The lack of screentime dedicated to actually entertaining sequences taking advantage of the heightened elements in its premise gets especially emphasized in a bizarre montage sequence occuring just before the climax that has Zazie Beetz, via voice-over, covering a whole bunch of supposedly critical plot developments (including her characters turn into a witch-killing vigilante as well as ghosts haunting mortal humans constantly) that sound like they'd be a whole lot of fun to watch actually unfold.
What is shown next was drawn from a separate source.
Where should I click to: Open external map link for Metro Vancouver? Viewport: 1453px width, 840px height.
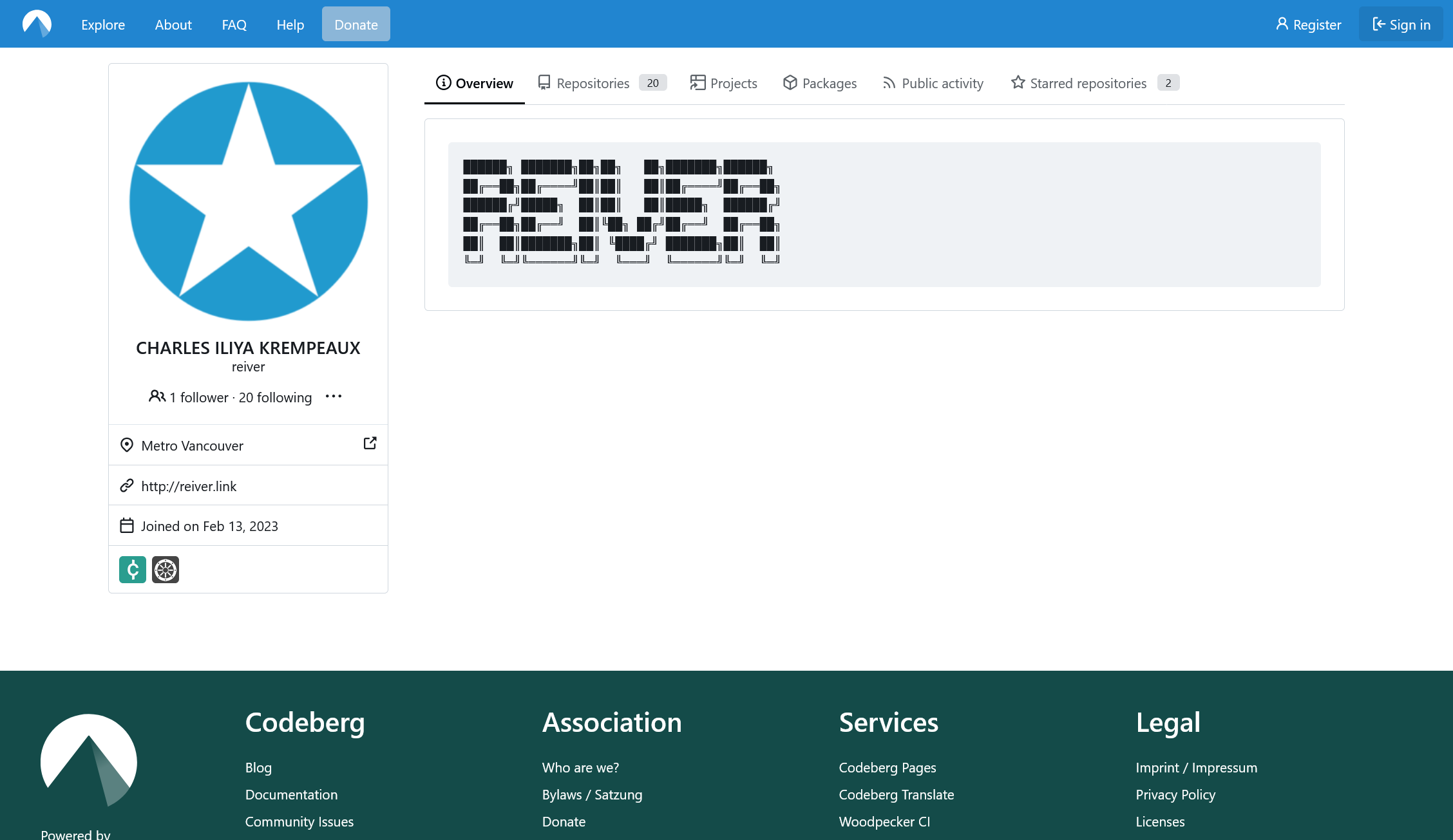click(370, 443)
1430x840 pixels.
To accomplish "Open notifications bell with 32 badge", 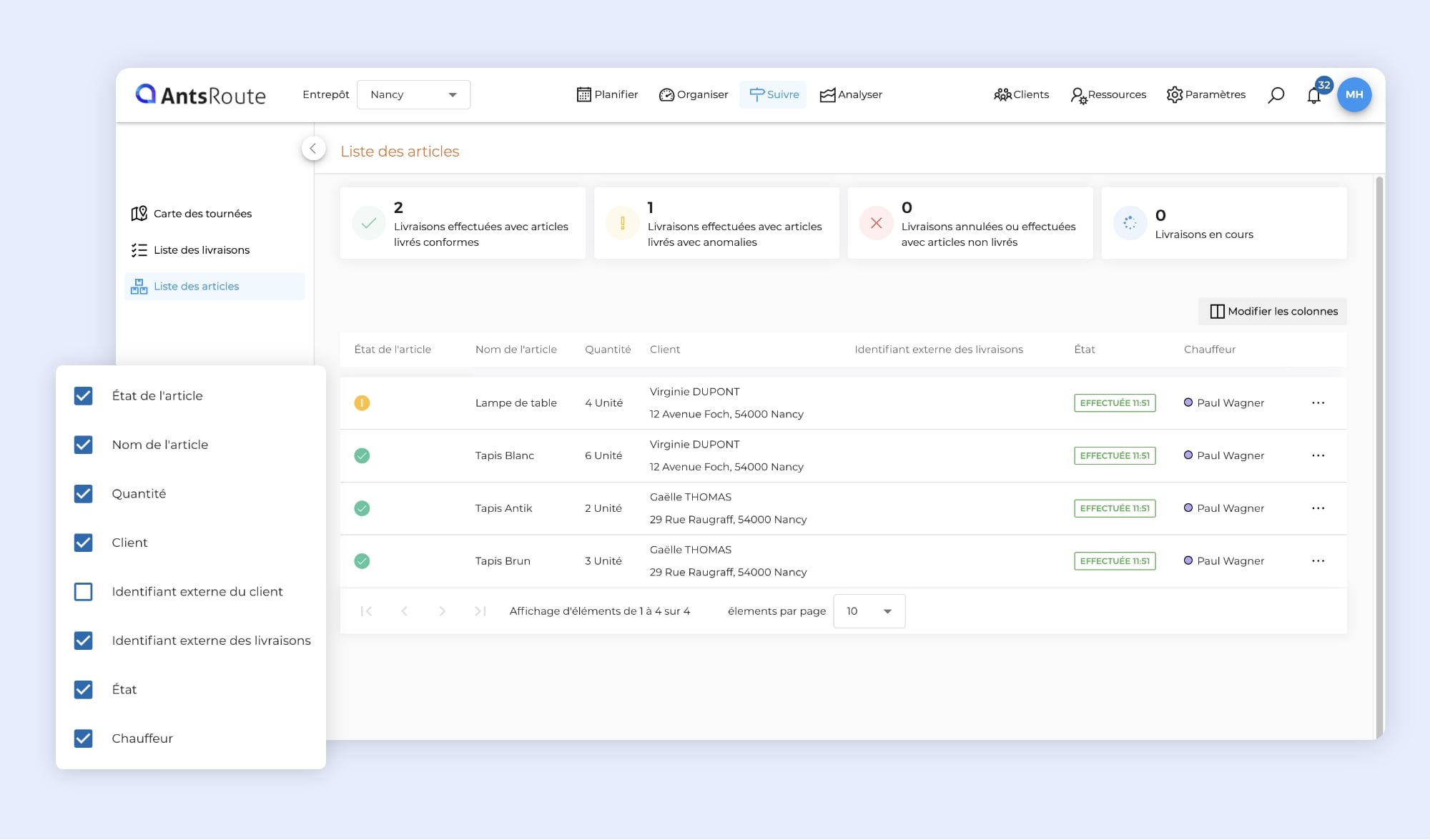I will coord(1314,95).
Instead, we get told they happened in a rushed montage and then we're off to a middling climax that oddly tries to pay-off character arcs that haven't been nearly fleshed out enough.
This messy script and an omnipresent lack of imagination kneecaps the whole production and its positive elements, which include solid cinematography and sets (despite being a low-budget affair, the world of Slice certainly looks believable enough) as well as a number of notable performances, specifically Lakin Valdez as a put-upon ghost and Tim Decker's fully committed grizzled detective with an axe to grind pastiche. But some tasty crust can't make up for a pizza that's otherwise left a bad taste in your mouth and the better parts of Slice similarly can't overcome its scattershot sensibilities that needed more focus and less plodding world-building.